Please quote the lines of the material below word for word, beginning with the line that contains "the mounting ear?" and continuing through the line that contains "tap(109, 347)".

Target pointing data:
------------------------------------------------------------

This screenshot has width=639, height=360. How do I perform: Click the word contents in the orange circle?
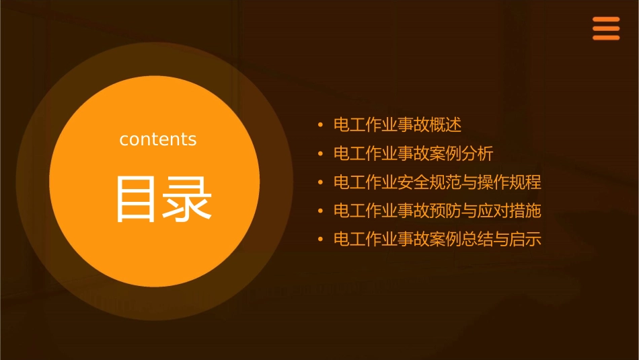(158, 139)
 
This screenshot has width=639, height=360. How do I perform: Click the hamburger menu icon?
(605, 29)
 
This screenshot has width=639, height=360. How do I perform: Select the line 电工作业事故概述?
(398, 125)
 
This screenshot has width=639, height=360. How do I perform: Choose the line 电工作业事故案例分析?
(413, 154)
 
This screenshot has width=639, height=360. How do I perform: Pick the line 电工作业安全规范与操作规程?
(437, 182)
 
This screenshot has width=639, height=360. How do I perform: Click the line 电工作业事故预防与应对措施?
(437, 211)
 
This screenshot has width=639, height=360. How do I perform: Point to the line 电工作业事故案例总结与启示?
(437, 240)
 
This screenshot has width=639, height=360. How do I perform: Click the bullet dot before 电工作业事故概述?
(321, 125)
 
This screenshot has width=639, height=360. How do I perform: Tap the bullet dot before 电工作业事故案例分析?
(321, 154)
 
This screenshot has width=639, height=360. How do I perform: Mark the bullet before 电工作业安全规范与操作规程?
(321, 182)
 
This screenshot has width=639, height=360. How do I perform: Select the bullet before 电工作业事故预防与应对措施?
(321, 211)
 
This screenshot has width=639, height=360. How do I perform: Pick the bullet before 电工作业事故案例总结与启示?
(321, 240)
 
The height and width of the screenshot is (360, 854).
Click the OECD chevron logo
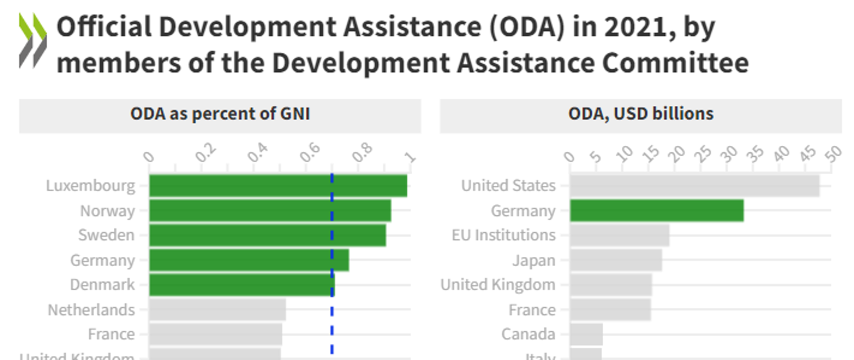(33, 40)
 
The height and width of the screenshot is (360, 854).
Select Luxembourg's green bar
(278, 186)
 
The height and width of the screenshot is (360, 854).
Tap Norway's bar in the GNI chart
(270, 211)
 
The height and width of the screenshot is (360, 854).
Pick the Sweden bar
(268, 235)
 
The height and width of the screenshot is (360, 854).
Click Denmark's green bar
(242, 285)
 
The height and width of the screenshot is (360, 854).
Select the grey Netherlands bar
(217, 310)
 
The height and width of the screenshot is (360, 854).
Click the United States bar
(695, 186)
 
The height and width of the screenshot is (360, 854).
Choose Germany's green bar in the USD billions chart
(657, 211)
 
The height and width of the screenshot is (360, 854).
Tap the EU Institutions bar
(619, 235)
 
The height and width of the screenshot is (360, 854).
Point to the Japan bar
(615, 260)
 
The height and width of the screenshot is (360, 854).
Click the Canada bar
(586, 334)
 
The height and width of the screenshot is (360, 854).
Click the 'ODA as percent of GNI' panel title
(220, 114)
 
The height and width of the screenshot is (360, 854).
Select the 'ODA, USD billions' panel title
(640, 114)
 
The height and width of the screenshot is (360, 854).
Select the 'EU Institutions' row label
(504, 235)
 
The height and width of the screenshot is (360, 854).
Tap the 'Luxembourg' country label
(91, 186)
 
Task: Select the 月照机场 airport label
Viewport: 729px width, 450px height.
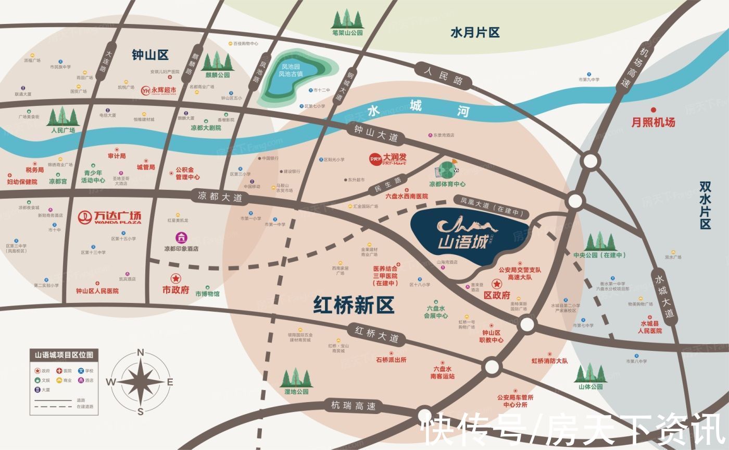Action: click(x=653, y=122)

------------------------------------------------------------

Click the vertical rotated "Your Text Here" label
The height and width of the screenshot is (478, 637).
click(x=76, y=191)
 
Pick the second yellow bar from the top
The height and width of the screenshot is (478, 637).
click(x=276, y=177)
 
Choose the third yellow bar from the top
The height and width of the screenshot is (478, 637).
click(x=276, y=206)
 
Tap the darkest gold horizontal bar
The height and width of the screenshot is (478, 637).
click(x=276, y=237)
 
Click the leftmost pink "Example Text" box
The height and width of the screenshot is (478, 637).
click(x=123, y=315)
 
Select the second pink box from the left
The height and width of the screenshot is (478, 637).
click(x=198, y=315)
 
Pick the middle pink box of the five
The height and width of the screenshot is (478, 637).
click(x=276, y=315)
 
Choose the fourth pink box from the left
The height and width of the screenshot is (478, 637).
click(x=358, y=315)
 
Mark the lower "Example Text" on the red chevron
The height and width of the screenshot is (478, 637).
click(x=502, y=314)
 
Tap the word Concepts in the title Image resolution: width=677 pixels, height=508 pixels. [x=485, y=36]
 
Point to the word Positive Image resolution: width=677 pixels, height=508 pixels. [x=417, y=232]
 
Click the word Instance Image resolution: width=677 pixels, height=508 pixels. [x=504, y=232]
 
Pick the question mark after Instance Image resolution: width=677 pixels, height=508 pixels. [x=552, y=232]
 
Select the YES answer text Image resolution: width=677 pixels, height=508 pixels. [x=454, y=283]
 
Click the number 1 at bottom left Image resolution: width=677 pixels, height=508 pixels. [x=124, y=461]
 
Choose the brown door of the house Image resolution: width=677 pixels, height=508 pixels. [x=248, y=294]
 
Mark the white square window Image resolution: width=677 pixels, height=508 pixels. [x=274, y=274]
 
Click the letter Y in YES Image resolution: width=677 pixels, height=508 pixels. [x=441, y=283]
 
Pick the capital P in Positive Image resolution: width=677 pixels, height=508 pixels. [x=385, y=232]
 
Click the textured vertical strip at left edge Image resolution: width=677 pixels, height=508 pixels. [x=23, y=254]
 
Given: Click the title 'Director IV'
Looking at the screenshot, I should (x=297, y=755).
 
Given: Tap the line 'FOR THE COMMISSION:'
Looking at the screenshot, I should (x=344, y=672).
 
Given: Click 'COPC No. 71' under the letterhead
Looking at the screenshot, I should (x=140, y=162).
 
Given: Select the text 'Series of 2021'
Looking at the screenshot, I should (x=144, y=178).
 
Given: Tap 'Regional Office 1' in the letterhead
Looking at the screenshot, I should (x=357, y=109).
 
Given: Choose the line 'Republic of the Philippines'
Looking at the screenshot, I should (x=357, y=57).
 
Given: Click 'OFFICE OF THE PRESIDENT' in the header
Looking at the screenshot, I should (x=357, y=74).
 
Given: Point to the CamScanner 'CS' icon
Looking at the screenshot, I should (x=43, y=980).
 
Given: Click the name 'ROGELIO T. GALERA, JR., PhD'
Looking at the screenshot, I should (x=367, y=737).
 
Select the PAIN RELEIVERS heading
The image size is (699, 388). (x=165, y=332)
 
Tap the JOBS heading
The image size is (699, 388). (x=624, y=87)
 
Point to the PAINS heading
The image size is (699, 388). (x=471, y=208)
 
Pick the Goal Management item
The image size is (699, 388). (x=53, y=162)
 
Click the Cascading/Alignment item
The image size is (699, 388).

------------------------------------------------------------

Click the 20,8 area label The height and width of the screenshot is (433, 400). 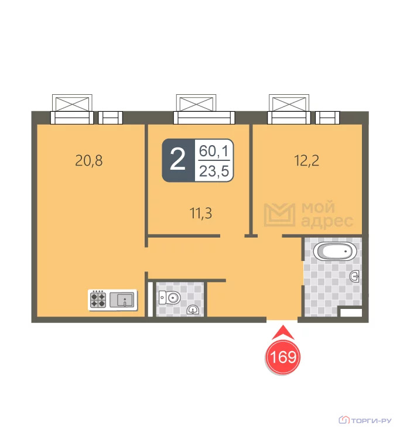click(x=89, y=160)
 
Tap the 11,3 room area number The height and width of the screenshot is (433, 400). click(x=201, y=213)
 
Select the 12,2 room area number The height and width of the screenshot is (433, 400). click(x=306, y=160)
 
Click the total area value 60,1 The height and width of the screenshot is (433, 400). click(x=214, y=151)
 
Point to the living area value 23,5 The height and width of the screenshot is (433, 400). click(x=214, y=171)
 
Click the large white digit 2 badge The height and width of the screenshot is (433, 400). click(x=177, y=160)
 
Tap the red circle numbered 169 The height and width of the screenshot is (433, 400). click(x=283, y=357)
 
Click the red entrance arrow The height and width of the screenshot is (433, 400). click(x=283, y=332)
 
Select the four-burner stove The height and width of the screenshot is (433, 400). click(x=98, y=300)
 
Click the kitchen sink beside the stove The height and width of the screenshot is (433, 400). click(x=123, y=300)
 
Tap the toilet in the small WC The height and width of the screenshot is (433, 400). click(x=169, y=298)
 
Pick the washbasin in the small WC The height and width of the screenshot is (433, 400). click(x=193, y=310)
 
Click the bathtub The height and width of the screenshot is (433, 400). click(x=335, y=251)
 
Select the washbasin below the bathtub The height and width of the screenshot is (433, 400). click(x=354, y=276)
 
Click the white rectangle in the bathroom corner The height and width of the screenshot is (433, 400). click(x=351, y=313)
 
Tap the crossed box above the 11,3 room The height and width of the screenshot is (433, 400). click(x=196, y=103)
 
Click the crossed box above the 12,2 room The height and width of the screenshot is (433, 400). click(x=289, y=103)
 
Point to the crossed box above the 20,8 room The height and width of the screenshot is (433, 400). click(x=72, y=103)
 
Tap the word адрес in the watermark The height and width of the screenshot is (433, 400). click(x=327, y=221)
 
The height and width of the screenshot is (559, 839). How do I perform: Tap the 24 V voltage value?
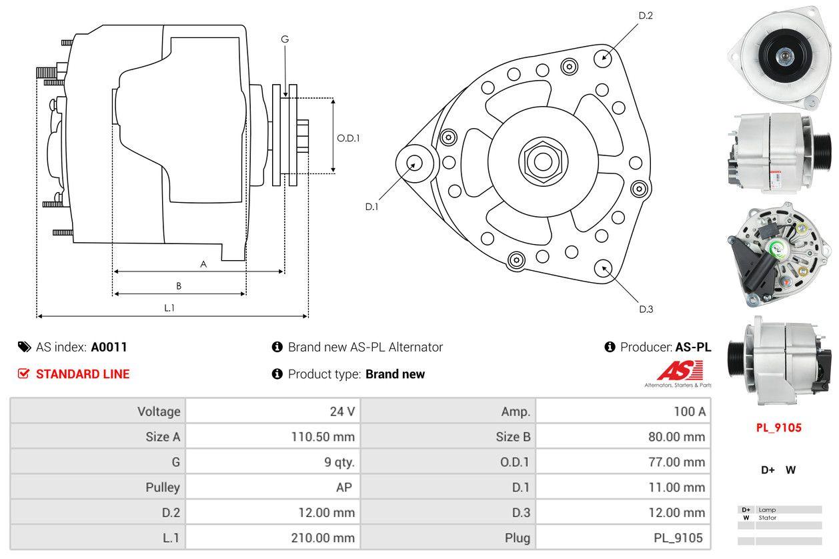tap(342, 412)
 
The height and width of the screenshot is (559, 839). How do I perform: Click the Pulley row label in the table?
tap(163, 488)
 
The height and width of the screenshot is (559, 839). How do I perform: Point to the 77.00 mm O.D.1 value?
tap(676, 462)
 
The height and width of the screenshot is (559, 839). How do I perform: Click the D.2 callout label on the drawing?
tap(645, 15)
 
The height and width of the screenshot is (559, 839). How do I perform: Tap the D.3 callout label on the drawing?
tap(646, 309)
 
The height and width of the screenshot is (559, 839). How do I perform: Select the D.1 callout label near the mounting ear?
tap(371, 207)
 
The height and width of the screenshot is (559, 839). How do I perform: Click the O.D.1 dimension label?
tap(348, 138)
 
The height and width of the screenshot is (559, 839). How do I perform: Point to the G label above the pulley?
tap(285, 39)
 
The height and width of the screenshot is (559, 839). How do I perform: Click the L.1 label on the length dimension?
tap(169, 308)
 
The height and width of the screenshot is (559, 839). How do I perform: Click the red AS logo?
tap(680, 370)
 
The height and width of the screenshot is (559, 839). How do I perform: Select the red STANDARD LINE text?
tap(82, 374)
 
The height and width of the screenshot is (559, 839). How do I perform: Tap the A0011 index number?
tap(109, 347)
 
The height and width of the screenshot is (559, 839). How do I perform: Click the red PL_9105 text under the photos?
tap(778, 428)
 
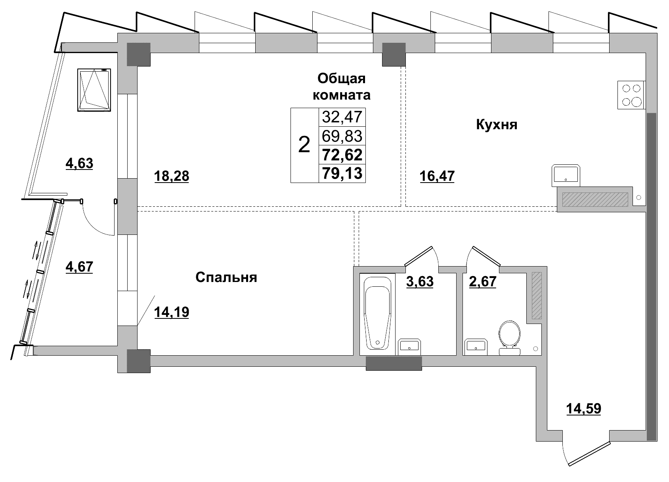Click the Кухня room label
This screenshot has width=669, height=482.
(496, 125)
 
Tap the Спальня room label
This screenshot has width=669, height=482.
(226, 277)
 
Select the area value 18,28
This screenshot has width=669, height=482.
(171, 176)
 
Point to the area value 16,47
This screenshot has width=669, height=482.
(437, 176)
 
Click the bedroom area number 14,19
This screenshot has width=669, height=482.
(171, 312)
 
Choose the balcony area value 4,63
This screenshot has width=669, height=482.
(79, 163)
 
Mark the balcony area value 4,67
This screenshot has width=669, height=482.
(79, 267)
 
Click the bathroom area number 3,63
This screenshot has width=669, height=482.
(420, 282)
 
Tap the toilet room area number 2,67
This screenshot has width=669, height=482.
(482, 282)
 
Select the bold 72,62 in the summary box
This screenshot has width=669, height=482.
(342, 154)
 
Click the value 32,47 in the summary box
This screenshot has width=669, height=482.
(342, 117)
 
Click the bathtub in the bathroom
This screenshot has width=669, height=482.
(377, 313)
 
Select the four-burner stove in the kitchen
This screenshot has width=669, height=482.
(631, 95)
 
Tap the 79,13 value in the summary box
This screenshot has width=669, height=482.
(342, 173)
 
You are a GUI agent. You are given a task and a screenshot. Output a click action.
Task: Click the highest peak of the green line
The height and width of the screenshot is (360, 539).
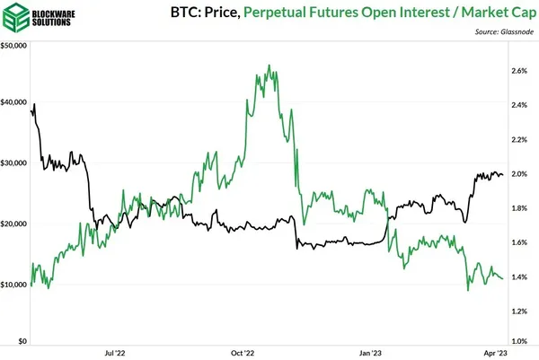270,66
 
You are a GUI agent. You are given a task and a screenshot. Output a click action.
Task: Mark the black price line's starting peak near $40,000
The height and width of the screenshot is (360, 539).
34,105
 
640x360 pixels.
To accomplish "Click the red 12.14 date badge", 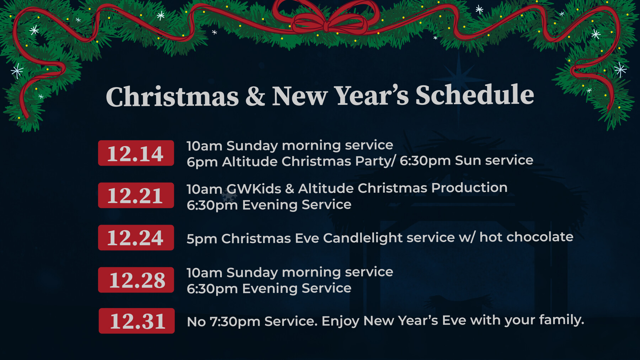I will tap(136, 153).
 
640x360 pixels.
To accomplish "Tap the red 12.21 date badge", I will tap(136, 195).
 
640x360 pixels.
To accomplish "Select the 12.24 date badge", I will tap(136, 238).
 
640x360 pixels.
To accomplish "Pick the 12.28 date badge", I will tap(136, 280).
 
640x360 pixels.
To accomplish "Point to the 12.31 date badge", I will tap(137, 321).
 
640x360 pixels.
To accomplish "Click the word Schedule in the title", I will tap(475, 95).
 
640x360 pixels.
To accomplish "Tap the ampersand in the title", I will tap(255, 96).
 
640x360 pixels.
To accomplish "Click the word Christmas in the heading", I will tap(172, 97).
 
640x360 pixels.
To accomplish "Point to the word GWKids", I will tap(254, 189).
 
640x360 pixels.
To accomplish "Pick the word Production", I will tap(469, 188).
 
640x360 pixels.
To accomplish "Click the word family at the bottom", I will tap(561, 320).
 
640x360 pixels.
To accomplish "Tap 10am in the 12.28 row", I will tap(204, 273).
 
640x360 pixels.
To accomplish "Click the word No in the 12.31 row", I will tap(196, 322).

------------------------------------------------------------

Response below |
The height and width of the screenshot is (559, 839). How do I perform: Select the D.1 callout label near the mounting ear?
tap(371, 207)
 
The height and width of the screenshot is (559, 839). How do I perform: Click the O.D.1 dimension label?
tap(348, 138)
 
The height and width of the screenshot is (559, 839). How do I perform: Point to the G label above the pulley?
tap(285, 39)
 
The height and width of the screenshot is (559, 839). How do I perform: Click the L.1 label on the length dimension?
tap(169, 308)
 
The height and width of the screenshot is (559, 839). How do I perform: Click the red AS logo?
tap(680, 370)
 
The height and width of the screenshot is (559, 839). How do I perform: Select the red STANDARD LINE text?
tap(82, 374)
 
The height and width of the screenshot is (559, 839). How do I perform: Tap the A0011 index number?
tap(109, 347)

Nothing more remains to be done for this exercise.